--- start Page text ---
Do you have clarity on what to build, how to build, and what to test, before spending your first development dollar?
Getting from opportunities to MVP is like navigating from an open sea of possibilities to picking the “right” stream that leads to the promised land. Many companies stumble here, assuming that they can build an MVP and then iterate their way out of their mistakes. While that approach can work, we’ve seen too many corporate innovation teams launch an MVP that doesn’t get traction, which causes them to lose funding, and leaves what was a compelling opportunity on the cutting room floor.
When you are moving from opportunities to MVP, there are nearly limitless ways that opportunities could manifest and there are faster and more affordable ways to get clarity early-on than spinning up an MVP. The below activities help you greatly reduce your unknowns, so you can have confidence in your build and a laser focus on which outstanding questions are most important to knock out next.
In short, before you make a choice to invest in building an MVP, you need to know:
- what to build (and what can wait)
- how to build for MVP
- and what you need to test first
As we help our clients consider if they’re ready for an MVP, here’s what we’ve found helpful as a thought exercise and checklist.
At the highest level, you’ve addressed desirability, feasibility, and viability:
- Desirability: You’re pretty confident that there’s a need and a use case(s) in the market for this.
- Feasibility: You don’t know yet exactly how the commercial version will come together (what to build vs buy vs partner), but you’re investigating in the background without letting it slow down your progress.
- Viability:You have a hypothesis of how this will create value for your organization in the long run, and there’s a profitable path ahead.
At a strategic level, you know what to build:
To move forward, you need clarity on the below items. Clarity means you have one strong hypothesis, with a few optionalities to still test in your back pocket.
MVP Feature Set (which should not equate to Commercial Feature Set)
Get there by: running an experience simulation interview (observe user interactions with a low fidelity prototype while they put their brain on speaker phone), followed by a reflection survey or a diary study to learn the most valuable components in the experience
The Value Proposition:
Get there by: running in-market value proposition tests like standing up Landing Pages, setting up Lemonade Stands, where you ask your research participants/potential users to articulate what value they would get from a potential offering (and why)
The Hook: how to entice:
Get there by: running in-market hook tests like Ads, Emails, in-person pitches, etc.
The Business Model: a hypothesis
Get there by: co-creation of options with potential customers, Landing Page tests, Reverse Income Statement analysis
The Who (to build for): an early adopter hypothesis
Get there by: personas from previous needs finding and co-creation research, sensemaking of segmentation data, user interviews of those with organic interest during in-market tests
At an executional level, you know how to build:
The "End-to-End (E2E) Experience" Front End
Your offering is more than just the value prop with key features. You’ve got clarity on the experiential components to the extent that your customers can articulatulate “A-HA, this is what’s in it for me” as well as their use case. It’s functional, feels and looks real, without having to be pixel perfect.
--- end Page text ---
[Jobs]
#1 For the text on moving from opportunities to an MVP, decide whether each statement agrees with it, answering yes or no and quoting the deciding words: (a) Clarity means having one strong hypothesis with a few options still left to test. (b) Before building an MVP, you already know exactly how the commercial version will come together. (c) Ads and emails are among the suggested hook tests.
#2 Set down word for word the part of the text on moving from opportunities to an MVP that opens with the words containing "- how to build" and closes with "down your progress.".
--- start Data excerpts ---
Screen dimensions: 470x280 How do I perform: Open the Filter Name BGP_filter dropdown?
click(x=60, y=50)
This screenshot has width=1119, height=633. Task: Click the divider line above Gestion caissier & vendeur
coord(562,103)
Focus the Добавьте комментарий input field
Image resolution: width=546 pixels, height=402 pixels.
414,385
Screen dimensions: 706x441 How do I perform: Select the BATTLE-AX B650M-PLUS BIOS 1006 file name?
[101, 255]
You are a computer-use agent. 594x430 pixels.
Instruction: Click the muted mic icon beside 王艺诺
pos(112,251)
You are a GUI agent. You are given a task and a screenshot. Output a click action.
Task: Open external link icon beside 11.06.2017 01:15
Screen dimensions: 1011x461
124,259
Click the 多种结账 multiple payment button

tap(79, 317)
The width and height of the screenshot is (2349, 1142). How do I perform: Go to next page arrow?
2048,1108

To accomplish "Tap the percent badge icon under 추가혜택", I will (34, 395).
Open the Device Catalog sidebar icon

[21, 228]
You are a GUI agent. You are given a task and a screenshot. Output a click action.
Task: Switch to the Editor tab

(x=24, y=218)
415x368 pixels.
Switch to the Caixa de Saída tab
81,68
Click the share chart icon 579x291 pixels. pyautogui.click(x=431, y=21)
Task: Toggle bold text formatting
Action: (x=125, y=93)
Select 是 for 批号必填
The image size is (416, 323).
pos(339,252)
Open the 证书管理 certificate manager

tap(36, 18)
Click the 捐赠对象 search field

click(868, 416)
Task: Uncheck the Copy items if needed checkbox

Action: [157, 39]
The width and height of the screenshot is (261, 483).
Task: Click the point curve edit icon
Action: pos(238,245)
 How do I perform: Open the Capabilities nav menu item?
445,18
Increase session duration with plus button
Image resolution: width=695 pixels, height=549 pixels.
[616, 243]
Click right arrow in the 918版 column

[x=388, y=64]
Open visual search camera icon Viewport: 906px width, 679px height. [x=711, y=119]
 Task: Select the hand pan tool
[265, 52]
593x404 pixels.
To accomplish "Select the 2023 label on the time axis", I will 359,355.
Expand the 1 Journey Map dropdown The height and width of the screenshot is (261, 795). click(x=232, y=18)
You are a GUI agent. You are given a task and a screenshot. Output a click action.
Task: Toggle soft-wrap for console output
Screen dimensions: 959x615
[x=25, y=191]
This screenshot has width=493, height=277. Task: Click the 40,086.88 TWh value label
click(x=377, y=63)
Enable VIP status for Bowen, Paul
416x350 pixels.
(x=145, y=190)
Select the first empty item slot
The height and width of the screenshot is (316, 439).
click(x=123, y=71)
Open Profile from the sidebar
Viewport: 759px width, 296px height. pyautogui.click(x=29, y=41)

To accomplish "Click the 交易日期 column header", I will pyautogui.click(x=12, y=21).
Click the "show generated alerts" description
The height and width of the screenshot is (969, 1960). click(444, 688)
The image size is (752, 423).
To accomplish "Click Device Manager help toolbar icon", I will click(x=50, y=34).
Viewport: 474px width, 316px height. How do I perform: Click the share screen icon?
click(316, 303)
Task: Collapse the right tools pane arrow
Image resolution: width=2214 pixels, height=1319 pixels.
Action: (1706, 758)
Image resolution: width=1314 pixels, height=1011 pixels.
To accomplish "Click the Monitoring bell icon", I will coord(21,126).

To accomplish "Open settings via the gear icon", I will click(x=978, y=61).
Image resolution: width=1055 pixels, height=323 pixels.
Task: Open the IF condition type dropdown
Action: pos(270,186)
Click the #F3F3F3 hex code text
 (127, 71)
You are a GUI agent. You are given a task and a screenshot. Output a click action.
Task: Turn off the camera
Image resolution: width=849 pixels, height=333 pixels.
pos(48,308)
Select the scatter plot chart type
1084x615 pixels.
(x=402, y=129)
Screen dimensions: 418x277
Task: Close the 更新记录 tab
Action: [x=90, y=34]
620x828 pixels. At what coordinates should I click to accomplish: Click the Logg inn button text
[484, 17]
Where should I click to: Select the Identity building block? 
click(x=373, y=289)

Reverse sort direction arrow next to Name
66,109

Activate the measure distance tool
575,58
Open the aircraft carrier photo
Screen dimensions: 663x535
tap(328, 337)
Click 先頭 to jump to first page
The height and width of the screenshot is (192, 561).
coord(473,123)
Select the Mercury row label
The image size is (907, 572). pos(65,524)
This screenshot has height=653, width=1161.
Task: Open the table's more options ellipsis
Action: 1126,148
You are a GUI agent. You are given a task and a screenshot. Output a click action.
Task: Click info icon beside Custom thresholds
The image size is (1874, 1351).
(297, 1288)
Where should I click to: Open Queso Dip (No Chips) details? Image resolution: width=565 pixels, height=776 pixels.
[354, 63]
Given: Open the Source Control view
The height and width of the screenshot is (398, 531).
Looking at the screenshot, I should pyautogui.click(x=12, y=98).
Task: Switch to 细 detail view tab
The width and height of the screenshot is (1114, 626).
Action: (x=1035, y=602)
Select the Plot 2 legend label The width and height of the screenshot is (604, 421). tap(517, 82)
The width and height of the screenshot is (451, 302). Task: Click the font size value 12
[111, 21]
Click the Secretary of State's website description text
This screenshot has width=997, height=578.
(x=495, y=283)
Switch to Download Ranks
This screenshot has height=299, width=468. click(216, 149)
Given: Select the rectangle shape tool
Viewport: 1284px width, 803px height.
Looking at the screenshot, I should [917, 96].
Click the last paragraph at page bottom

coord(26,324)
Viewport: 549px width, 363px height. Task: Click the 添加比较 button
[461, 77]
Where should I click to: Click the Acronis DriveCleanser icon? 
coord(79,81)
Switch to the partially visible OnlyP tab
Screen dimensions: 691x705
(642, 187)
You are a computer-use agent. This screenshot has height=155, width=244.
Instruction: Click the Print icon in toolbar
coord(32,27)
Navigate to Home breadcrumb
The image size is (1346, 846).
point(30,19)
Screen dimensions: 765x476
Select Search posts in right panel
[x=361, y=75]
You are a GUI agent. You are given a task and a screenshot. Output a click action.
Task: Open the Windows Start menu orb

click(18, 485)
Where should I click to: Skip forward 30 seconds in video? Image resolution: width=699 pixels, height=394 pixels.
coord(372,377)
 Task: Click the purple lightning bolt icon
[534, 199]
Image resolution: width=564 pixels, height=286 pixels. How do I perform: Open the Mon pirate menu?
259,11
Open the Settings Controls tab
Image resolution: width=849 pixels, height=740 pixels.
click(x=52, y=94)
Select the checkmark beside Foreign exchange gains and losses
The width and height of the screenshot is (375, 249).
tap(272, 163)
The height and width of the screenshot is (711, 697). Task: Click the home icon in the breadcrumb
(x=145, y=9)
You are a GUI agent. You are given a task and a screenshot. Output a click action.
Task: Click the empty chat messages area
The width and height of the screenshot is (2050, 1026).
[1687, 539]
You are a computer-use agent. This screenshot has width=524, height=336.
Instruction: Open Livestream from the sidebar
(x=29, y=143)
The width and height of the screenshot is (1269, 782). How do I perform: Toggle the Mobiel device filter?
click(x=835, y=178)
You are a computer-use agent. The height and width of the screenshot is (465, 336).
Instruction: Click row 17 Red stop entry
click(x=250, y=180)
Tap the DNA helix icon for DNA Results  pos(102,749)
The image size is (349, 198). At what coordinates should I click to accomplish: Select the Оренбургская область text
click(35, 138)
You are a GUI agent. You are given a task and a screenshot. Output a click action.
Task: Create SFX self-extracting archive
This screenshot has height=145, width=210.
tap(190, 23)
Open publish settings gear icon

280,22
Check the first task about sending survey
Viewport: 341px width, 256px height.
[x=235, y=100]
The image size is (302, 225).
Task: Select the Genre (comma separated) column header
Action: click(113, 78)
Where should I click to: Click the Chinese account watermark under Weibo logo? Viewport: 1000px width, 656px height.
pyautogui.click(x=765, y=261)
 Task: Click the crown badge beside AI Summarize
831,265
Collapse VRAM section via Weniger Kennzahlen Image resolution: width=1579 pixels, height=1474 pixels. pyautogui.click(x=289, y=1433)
--- end Data excerpts ---
[Answers given]
#1
(a) Yes: "Clarity means you have one strong hypothesis, with a few optionalities to still test in your back pocket."
(b) No: "You don’t know yet exactly how the commercial version will come together"
(c) Yes: "running in-market hook tests like Ads, Emails, in-person pitches, etc."

#2
- how to build for MVP
- and what you need to test first
As we help our clients consider if they’re ready for an MVP, here’s what we’ve found helpful as a thought exercise and checklist.
At the highest level, you’ve addressed desirability, feasibility, and viability:
- Desirability: You’re pretty confident that there’s a need and a use case(s) in the market for this.
- Feasibility: You don’t know yet exactly how the commercial version will come together (what to build vs buy vs partner), but you’re investigating in the background without letting it slow down your progress.